Segment Start: GIVEN DATA

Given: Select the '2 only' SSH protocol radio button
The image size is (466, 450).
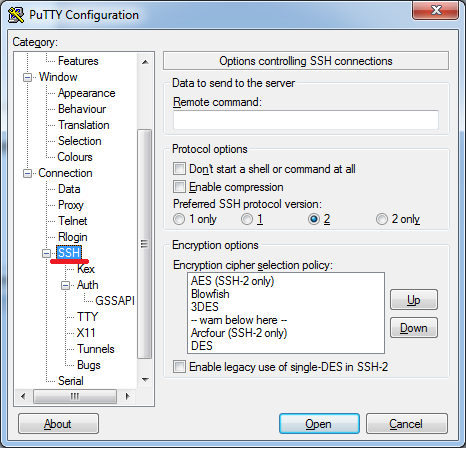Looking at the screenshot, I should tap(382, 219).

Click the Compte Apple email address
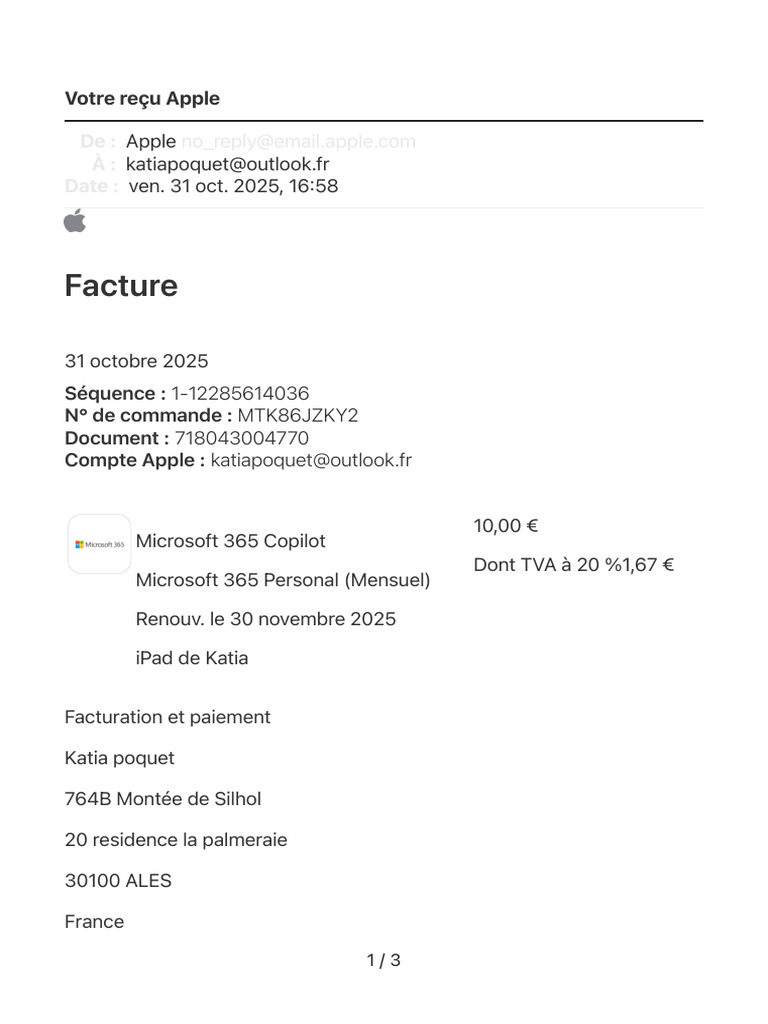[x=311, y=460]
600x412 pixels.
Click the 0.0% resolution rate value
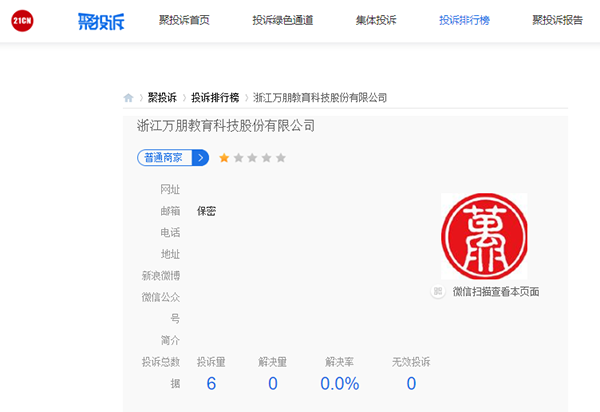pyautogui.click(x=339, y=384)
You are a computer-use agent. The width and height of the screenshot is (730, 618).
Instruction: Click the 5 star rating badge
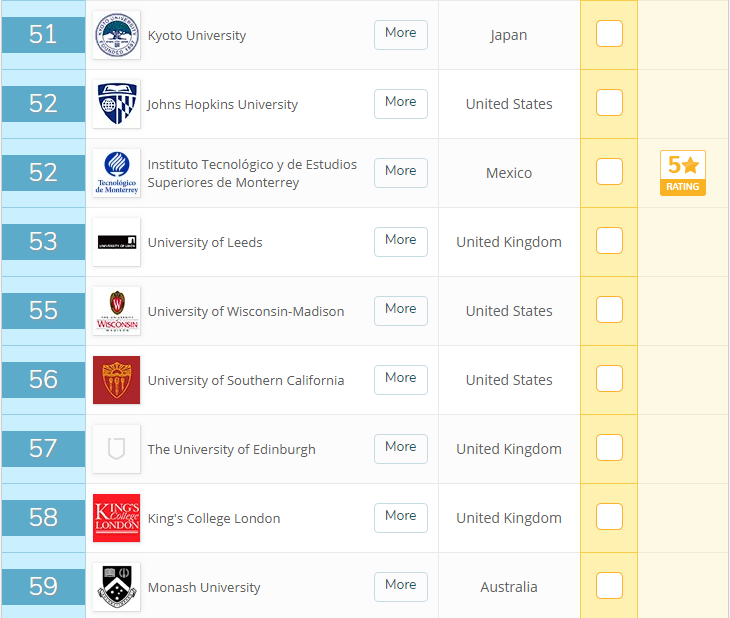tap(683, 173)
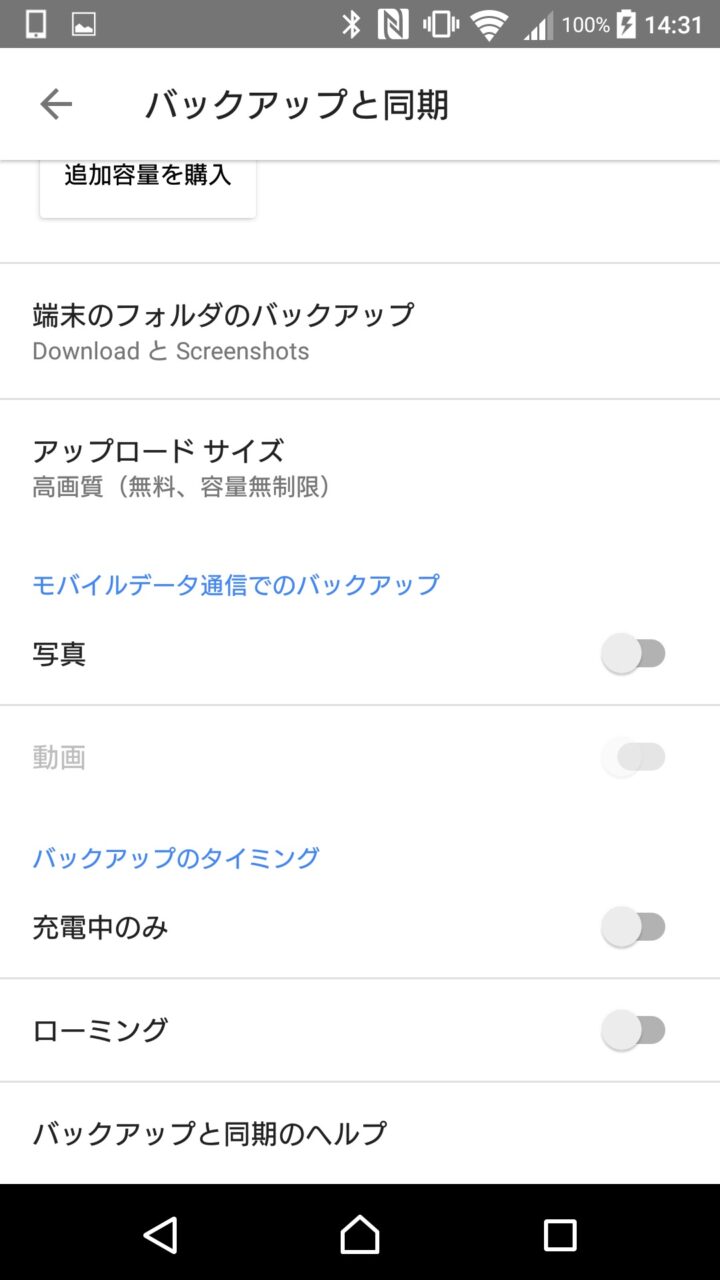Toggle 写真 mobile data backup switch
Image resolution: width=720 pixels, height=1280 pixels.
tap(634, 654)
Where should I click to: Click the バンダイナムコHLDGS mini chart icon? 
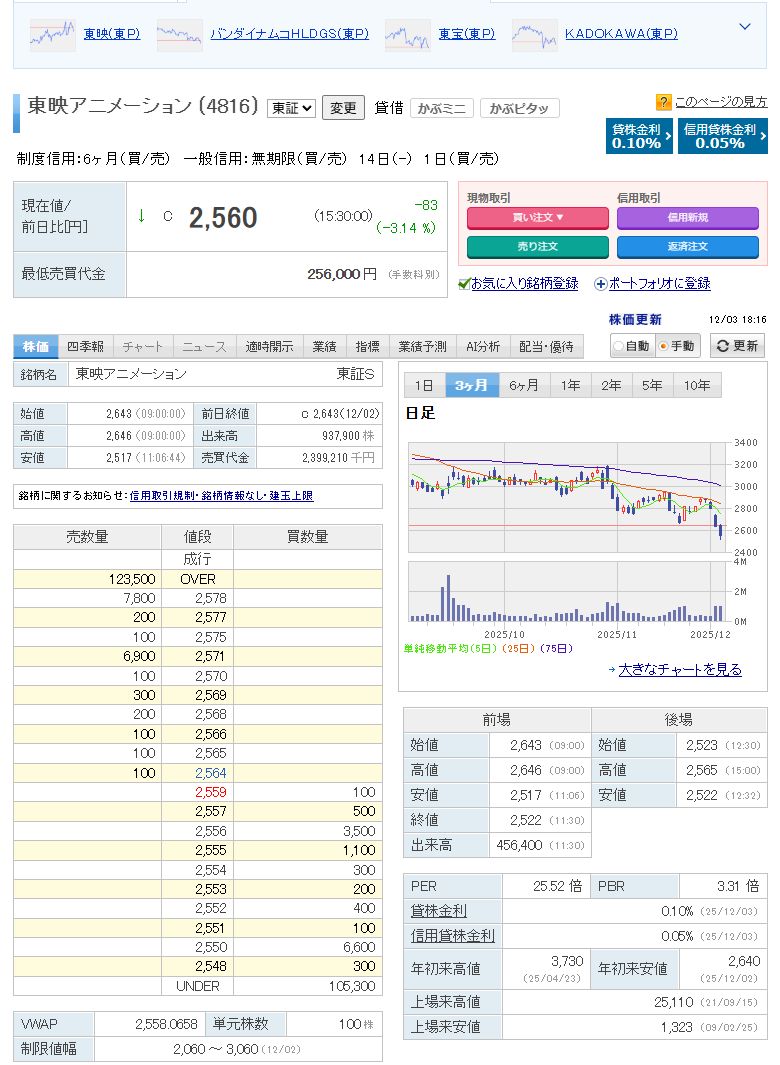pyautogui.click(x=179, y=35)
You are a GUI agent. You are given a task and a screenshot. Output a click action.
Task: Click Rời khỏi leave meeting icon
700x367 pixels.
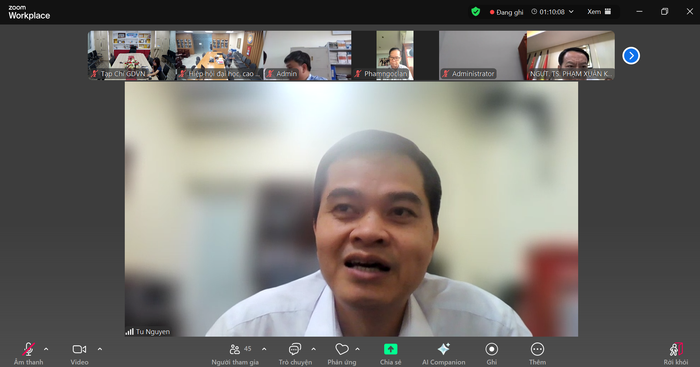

Segment End: GIVEN DATA

Please output all of the data exactly as given, omitting any images it holds.

> _OUTPUT OF THE EXERCISE_
Given: Select the '2 only' SSH protocol radio button
The image size is (466, 450).
Looking at the screenshot, I should tap(382, 219).

Click the Compte Apple email address
[x=311, y=460]
600x412 pixels.
Click the 0.0% resolution rate value
pyautogui.click(x=339, y=384)
You are a computer-use agent. The width and height of the screenshot is (730, 618).
Instruction: Click the 5 star rating badge
tap(683, 173)
Toggle 写真 mobile data backup switch
Image resolution: width=720 pixels, height=1280 pixels.
tap(634, 654)
Where should I click to: Click the バンダイナムコHLDGS mini chart icon? 
pyautogui.click(x=179, y=35)
You are a GUI agent. You are given a task and a screenshot. Output a click action.
Task: Click Rời khỏi leave meeting icon
700x367 pixels.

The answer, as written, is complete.